RECORDS |
======

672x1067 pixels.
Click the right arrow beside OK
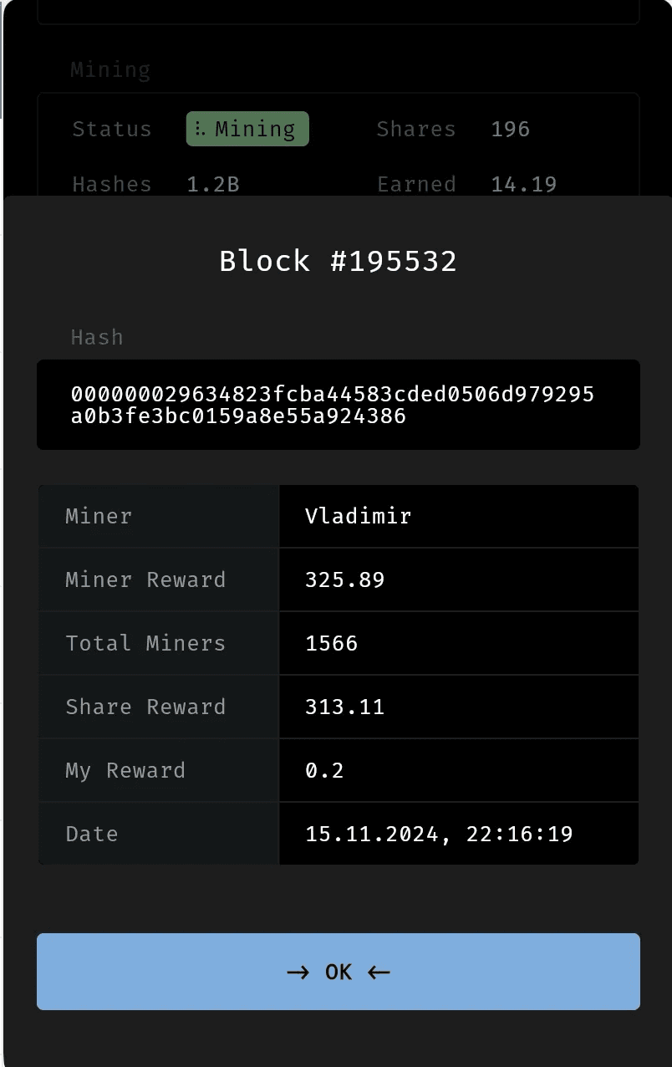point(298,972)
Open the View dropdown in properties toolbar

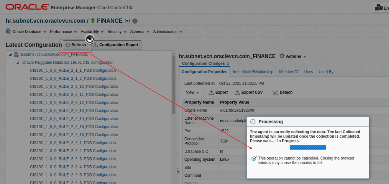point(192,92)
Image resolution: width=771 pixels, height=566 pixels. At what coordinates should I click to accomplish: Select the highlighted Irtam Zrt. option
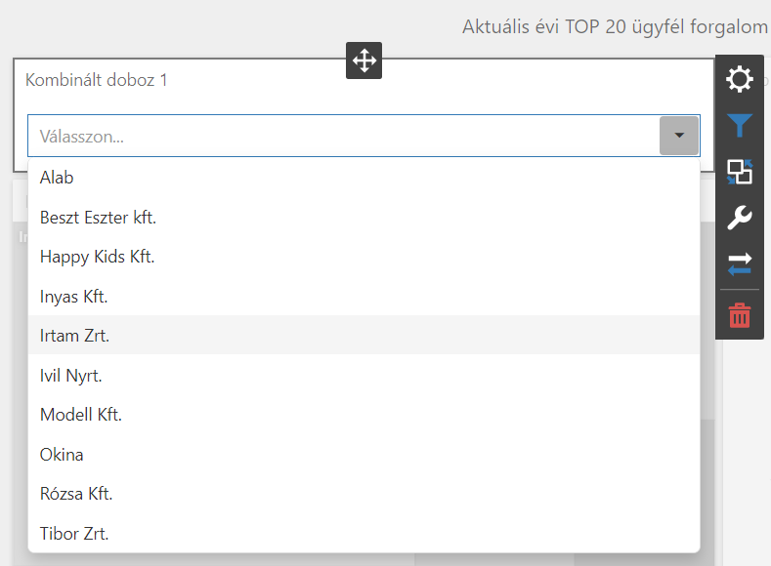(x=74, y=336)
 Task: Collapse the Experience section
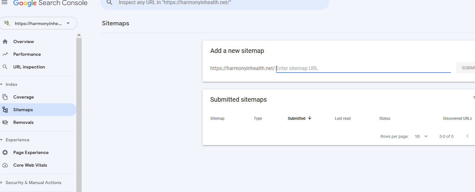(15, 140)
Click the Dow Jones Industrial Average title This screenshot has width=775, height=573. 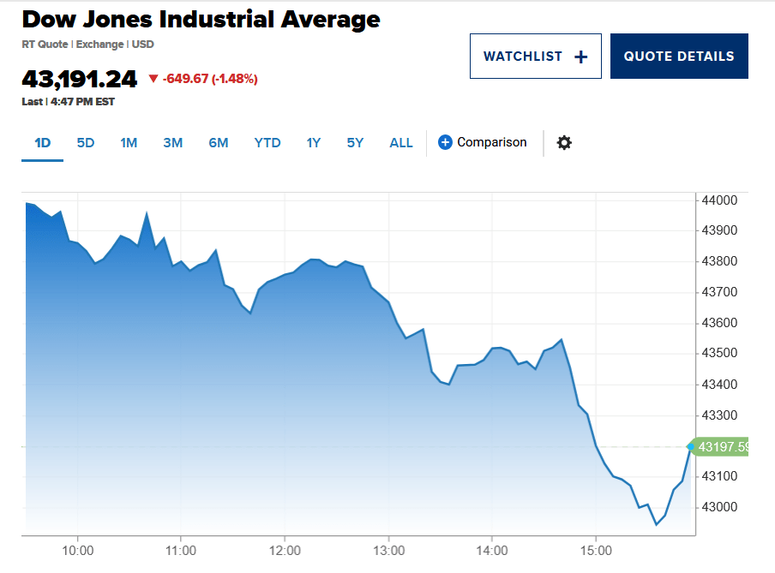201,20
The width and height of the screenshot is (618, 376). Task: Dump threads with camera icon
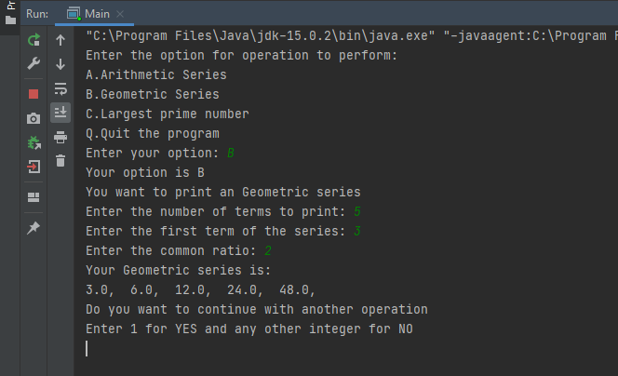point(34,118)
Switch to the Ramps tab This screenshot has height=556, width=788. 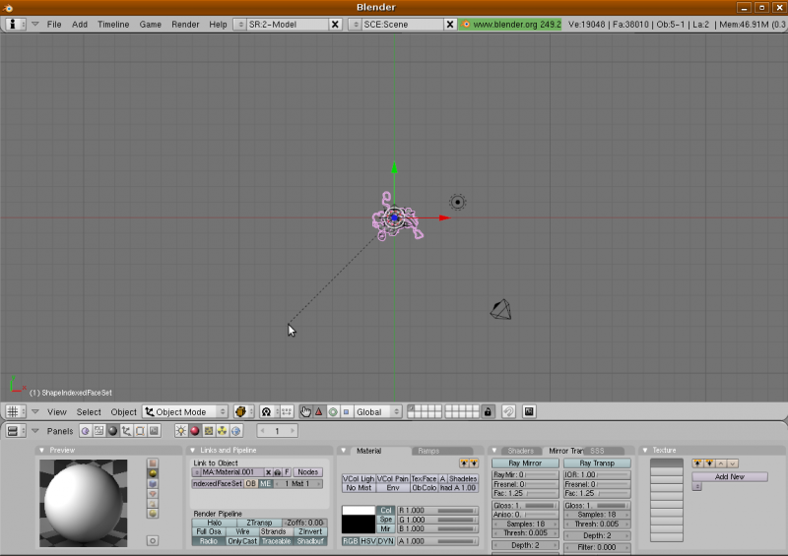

======

ABOUT THIS TASK | Repeat word for word the lines starting at the one with "The width and" and ending at the final line of the records above, both included; no pictures.

EXERCISE RESPONSE |
The width and height of the screenshot is (618, 376). Task: Dump threads with camera icon
point(34,118)
Switch to the Ramps tab This screenshot has height=556, width=788. 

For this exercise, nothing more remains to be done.